(WHAT YOU ARE ASKED TO DO): Please put the lines into a numbered list, starting at the line that contains "I will pos(247,523)." and stopping after the line that contains "Action: pos(236,123)". Leave out blank lines.

(GIVEN DATA):
══════════

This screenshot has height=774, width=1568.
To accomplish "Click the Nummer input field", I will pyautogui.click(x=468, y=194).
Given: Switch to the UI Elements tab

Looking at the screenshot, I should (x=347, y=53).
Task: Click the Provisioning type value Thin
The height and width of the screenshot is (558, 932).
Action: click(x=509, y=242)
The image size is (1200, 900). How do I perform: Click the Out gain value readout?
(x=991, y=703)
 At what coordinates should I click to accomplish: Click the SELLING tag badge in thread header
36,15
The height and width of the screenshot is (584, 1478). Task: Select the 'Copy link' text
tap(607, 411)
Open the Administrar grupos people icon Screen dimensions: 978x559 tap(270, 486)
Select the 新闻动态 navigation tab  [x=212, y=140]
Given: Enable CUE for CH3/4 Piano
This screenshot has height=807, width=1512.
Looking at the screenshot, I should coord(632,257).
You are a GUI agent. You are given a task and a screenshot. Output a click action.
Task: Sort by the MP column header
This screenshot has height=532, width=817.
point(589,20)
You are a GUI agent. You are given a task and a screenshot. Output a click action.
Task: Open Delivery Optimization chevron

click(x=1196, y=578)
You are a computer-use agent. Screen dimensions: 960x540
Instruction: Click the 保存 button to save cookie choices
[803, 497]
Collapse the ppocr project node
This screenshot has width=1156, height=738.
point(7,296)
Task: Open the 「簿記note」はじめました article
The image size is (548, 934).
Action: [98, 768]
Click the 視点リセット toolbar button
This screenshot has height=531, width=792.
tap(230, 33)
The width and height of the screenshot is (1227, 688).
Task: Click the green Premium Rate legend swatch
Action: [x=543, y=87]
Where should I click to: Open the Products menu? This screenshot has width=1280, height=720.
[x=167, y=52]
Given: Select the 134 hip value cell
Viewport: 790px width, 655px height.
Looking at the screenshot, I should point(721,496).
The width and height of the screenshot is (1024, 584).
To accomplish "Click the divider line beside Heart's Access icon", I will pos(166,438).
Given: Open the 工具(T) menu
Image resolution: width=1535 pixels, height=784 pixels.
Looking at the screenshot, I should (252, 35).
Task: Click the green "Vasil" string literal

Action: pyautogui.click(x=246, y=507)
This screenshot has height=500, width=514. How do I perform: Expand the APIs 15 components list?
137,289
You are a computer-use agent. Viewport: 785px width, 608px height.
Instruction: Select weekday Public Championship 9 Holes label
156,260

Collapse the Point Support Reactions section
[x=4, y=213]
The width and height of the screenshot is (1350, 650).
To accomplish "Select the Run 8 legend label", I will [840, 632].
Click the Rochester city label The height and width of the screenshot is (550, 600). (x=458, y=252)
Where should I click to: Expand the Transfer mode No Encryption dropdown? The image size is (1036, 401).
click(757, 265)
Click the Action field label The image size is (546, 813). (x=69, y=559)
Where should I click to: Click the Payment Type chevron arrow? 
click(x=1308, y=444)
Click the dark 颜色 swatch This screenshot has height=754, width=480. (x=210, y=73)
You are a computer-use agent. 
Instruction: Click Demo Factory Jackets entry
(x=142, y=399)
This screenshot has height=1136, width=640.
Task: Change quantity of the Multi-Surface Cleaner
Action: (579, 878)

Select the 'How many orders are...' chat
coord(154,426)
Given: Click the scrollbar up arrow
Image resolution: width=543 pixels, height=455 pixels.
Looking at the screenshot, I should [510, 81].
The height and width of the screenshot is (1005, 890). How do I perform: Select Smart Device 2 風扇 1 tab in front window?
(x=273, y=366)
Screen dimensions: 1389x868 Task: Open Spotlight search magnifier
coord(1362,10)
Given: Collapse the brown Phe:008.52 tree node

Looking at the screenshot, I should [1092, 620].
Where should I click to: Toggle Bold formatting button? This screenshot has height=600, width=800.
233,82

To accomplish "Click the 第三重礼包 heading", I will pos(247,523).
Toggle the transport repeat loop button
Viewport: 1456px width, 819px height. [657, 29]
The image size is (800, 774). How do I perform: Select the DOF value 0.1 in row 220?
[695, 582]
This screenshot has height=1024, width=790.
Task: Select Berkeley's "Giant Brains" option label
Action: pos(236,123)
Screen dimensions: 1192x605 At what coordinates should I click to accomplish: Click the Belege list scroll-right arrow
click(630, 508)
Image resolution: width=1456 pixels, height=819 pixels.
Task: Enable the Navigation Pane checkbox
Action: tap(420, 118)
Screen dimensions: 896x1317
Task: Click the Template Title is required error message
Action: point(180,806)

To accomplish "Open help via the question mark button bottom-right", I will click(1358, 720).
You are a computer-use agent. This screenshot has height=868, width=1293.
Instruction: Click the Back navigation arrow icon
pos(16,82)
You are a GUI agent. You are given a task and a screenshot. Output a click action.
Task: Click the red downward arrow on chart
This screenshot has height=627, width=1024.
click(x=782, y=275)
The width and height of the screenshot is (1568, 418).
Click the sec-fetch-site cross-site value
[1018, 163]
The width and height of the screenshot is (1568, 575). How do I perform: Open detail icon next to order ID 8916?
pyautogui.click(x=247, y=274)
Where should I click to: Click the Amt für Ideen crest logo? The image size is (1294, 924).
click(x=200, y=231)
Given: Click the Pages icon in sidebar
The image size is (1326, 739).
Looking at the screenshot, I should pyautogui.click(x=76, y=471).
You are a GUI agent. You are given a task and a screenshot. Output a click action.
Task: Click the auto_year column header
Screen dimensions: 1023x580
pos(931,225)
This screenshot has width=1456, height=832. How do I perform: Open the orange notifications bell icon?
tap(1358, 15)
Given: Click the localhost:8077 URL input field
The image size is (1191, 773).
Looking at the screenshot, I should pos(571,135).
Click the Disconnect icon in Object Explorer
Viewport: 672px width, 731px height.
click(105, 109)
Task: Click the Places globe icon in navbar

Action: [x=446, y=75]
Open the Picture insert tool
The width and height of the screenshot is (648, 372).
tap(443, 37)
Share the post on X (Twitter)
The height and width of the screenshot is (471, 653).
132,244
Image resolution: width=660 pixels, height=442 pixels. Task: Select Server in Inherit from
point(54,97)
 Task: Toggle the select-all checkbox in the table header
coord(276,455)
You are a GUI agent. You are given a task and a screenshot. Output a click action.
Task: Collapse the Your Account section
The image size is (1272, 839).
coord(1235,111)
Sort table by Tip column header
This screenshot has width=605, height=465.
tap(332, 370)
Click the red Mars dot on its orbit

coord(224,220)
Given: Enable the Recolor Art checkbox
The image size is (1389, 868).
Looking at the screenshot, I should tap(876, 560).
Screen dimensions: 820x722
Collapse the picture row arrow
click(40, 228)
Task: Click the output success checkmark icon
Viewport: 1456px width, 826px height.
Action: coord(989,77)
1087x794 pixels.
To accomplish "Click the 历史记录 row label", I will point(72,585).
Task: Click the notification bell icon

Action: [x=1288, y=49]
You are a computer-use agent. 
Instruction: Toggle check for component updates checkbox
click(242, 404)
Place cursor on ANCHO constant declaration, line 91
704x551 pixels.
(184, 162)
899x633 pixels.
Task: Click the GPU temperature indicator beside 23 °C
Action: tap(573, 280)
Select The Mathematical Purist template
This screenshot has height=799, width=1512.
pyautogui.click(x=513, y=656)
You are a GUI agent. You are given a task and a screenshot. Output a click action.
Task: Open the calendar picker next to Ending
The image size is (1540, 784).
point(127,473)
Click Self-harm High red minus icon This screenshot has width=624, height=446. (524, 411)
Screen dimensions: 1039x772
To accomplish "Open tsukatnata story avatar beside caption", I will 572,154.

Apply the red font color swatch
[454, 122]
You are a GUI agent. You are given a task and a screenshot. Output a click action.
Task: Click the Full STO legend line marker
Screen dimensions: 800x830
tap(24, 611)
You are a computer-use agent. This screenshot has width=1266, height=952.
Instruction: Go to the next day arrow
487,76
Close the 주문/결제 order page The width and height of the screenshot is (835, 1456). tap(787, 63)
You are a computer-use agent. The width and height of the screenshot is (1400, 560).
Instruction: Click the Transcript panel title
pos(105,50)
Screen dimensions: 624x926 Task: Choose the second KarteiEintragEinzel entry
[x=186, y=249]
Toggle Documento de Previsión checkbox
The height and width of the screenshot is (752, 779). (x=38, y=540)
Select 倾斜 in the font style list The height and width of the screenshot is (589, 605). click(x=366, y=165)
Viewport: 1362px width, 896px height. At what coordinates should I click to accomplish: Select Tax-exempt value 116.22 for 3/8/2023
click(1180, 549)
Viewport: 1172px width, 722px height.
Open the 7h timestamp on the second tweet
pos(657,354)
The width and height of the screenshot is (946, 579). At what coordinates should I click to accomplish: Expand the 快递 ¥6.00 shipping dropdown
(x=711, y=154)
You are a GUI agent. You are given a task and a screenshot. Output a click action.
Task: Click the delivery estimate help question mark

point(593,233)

══════════

(SOLUTION TO THIS PROBLEM):
1. To accomplish "Click the 第三重礼包 heading", I will pos(247,523).
2. Toggle the transport repeat loop button
3. Viewport: 1456px width, 819px height. [657, 29]
4. The image size is (800, 774). How do I perform: Select the DOF value 0.1 in row 220?
5. [695, 582]
6. This screenshot has height=1024, width=790.
7. Task: Select Berkeley's "Giant Brains" option label
8. Action: pos(236,123)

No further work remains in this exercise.